(Word and element pointing items)

•••••

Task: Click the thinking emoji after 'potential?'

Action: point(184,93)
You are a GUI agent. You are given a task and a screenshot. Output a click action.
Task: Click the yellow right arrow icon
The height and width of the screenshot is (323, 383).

•••••

What is asked
Rewrite the material above with each instance of "screenshot" changed to "capture" and nothing else altered.

Worked solution
Task: Click the thinking emoji after 'potential?'

Action: point(184,93)
You are a GUI agent. You are given a task and a capture. Output a click action.
Task: Click the yellow right arrow icon
The height and width of the capture is (323, 383).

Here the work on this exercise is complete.